Por ello, sin perdonar los crímenes de las personas, que deberán pagar por sus culpas, decimos que las estructuras están infectadas y que continuarán, si no las cambiamos, secretando una y otra vez personajes corruptos. La lección del 2000, que se repite hoy, antes como tragedia y ahora como farsa, es suficiente para que aprendamos de una vez por todas.
La república corrupta del fujimontesinismo de los noventa es el antecedente inmediato de la república podrida de hoy: esta última no hubiera podido existir sin la anterior. No esperemos una tercera edición. Por eso, la única alternativa viable para este país es una Nueva República, que surja de la voluntad soberana del pueblo, a través de elecciones adelantadas y una Nueva Constitución. Cualquier consigna menor es un operativo de distracción de aquellos que no quieren soltar sus privilegios para que proceda el futuro del Perú.
Sin embargo, aquí es preciso distinguir entre la lucha por objetivos menores o parciales, en los que quieren quedarse buena parte de los críticos mediáticos que solo apuntan a maquillar el orden neoliberal, y la lucha por reformas que nos permitan avanzar hacia el objetivo estratégico de una Nueva República. Hay que estar atentos, porque quedarse a medio camino sólo nos llevaría a otra frustración.

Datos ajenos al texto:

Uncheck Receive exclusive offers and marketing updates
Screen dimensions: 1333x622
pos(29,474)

Una Nueva República supone también darle una ubicación en nuestro proceso histórico y establecer la proyección, pero también los límites, de nuestro planteamiento. Lo nuevo debe ser negación y a la vez superación de lo anterior. Por eso, el planteamiento debe encaminarse a refundar la república, porque no ejercemos nuestra acción en un terreno baldío, sino en un curso histórico determinado en el cual han existido muchos esfuerzos por darle un camino distinto al Perú, a la par de las reinvenciones fallidas de la república en crisis. Por ello, aspiramos a volver a fundar o refundar lo que se hizo mal. En este sentido, adquiere plena vigencia la propuesta de una Nueva República.

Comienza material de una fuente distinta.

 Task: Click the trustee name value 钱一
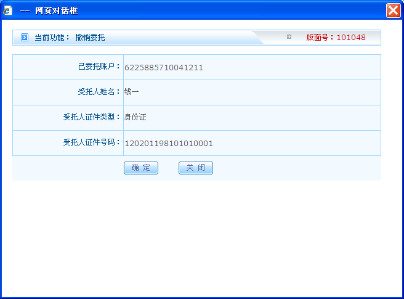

Asimismo, la Nueva República necesita de un diseño que debe plasmarse en una, también nueva, Carta fundamental. El argumento formal para ello es que la Constitución de 1993 es írrita, está viciada de origen, porque fue una Constitución impuesta por una dictadura para quedarse. Sin embargo, la razón de fondo es que se trata de una Carta de otro tiempo, y casi ya de otro poder, que responde como diría Ferdinad de Lasalle, refiriéndose a la breve Constitución alemana de 1849, a otra correlación de fuerzas. El Perú a transformar y construir debe tener su proyecto en una nueva Constitución.
Pero las constituciones no se escriben todos los días y necesitan de un clima de época que las haga posibles. Un clima de época que se haga posible porque unos entran y otros salen de la historia. Este clima se llama momento constituyente y es el tiempo corto en el que el pueblo soberano asume la necesidad de una nueva Constitución.

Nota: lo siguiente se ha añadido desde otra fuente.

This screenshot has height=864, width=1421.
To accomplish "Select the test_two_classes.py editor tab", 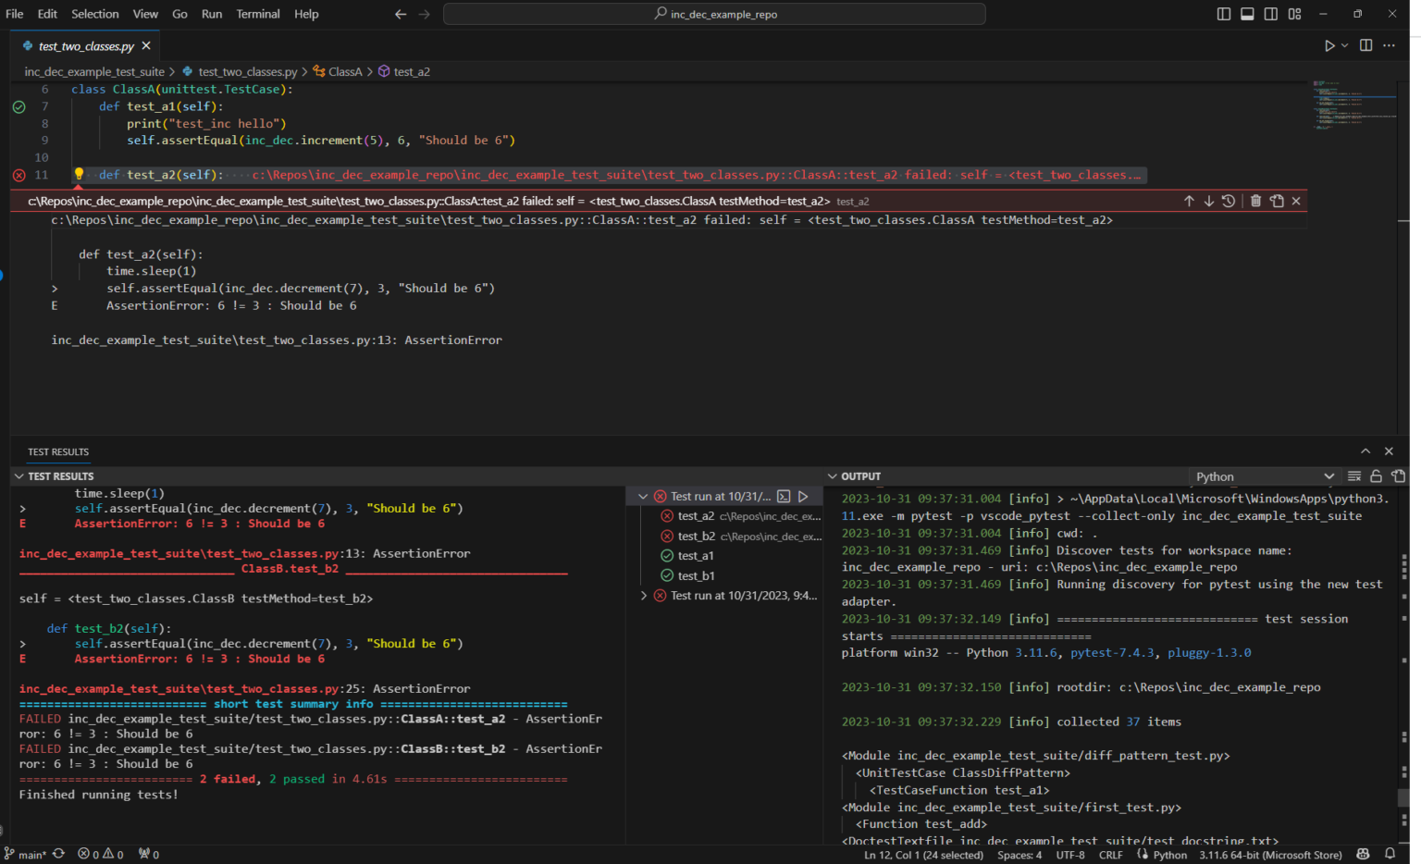I will pyautogui.click(x=86, y=46).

Una necesidad/conciencia que depende de la capacidad que las fuerzas nacionales y populares tengan para ganar espacio en el país y generar una hegemonía alternativa en los terrenos político y cultural, que les permita enfrentar y derrotar la correlación de fuerzas que hizo posible el golpe del cinco de abril de 1992.
El avance en la construcción de esta hegemonía que podríamos llamar posneoliberal, es lo que nos llevará al momento constituyente.
¡Hacer esto posible es la tarea de la hora!